== Extrait ==
Essai de Sémantique/Chapitre VII

Hachette (p. 87-100).



CHAPITRE VII

ACQUISITIONS NOUVELLES

Nécessité d’indiquer les acquisitions à côté des pertes. — L’infinitif. — Le passif. — Les suffixes adverbiaux. — Conclusions historiques.

Comme on distingue plus facilement les vides qui se font dans une société qu’on ne remarque les forces nouvelles qui se manifestent, ainsi il est plus commun de voir noter les pertes subies par le langage que de voir décrire les ressources qui lui arrivent. L’évolution grammaticale se fait si lentement et par un progrès si insensible que la plupart du temps elle échappe à l’observateur. Cependant il est peu croyable que durant un espace de quatre mille ans les langues indo-européennes aient constamment éprouvé des déchets, sans compensation d’aucune sorte. L’histoire des pertes a été faite souvent : celle des acquisitions reste à écrire. Nous allons, à titre d’indication, en énumérer quelques-unes.

Il ne saurait être question, bien entendu, de créations ex nihilo : approprier à des usages nouveaux la matière transmise par les âges antérieurs, c’est la forme sous laquelle nous voyons s’élaborer le progrès.

En premier lieu, l’infinitif.

Cette forme si précieuse, la première qu’apprennent les enfants, la première qui, chez deux peuples mis en contact et essayant de s’entendre, passe de l’un à l’autre, n’a cependant pas existé de tout temps. Elle est, au contraire, le produit d’une lente sélection : il y faut voir le fruit d’une union tardivement accomplie entre le substantif et le verbe. La date relativement récente de l’infinitif, nous pouvons déjà la pressentir en voyant combien le latin et le grec, d’accord sur tout le reste de la conjugaison, s’écartent sur ce point l’un de l’autre : il n’y a aucune ressemblance entre la désinence de λέγειν et celle de legere, entre εἶναι et esse. Et même, sans sortir de la langue grecque, en rapprochant les formes dialectales comme ἔμμεν, εἶναι, ἔμεναι, on s’assure que la langue grecque, jusqu’à une époque assez récente, n’avait pas encore fixé son choix. Le latin, à première vue, a l’air plus décidé ; mais pour peu qu’on y regarde, l’on voit qu’il est encore plus loin de réaliser l’unité d’infinitif, car il en partage la fonction entre trois formes : l’infinitif proprement dit, le supin et le gérondif. C’est seulement dans les langues modernes que cette unité est un fait accompli.

L’infinitif représente l’idée verbale débarrassée de tous les éléments accessoires et adventices. Il ne connaît ni la personne ni le nombre. L’idée de la voix (actif, moyen et passif) lui est, au fond, étrangère[1]. L’idée du temps elle-même n’y est entrée que par une sorte de superfétation et grâce à des retouches tardives. Certains grammairiens ont voulu faire de l’infinitif un mode du verbe : mais il n’est pas un mode, il est, comme le disaient avec raison les anciens, la forme la plus générale du verbe (τὸ γενικώτατον ῥῆμα), le nom de l’action (ὄνομα πράγματος)[2].
===
- [Consigne 1] D'après l'extrait sur l'infinitif, entre quelles trois formes le latin répartit-il la fonction d'infinitif ?
- [Consigne 2] Rédigez la suite de l'extrait sur l'infinitif, en commençant juste après sa dernière phrase.
== Données enregistrées ==
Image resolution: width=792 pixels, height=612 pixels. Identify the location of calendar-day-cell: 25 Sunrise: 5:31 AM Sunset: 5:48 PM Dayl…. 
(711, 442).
===
- [Réponse 1] Entre l'infinitif proprement dit, le supin et le gérondif.

- [Réponse 2]
Pour sentir l’importance de cette forme, il suffit de lire quelques lignes d’une langue moderne. Moitié verbe, moitié substantif, mais ne portant pas le bagage encombrant dont se chargent ces deux sortes de mots, l’infinitif rend les mêmes services. Comme le verbe, il a la force transitive ; il peut, comme le verbe, s’associer un sujet ; il se fait accompagner comme le verbe d’un adverbe ou d’une négation. Mais, d’autre part, employé comme substantif, il peut être sujet ou complément ; il se met après des prépositions comme à, de, pour, sans, et toujours sans l’embarras des désinences. Il est propre à exprimer une exclamation, un désir, un ordre. Il est moins exposé enfin à cet épaississement du sens, à cette cristallisation, à cette concrétion dont nous aurons à parler plus loin, et dont tous les substantifs, même les substantifs abstraits, sont menacés[3].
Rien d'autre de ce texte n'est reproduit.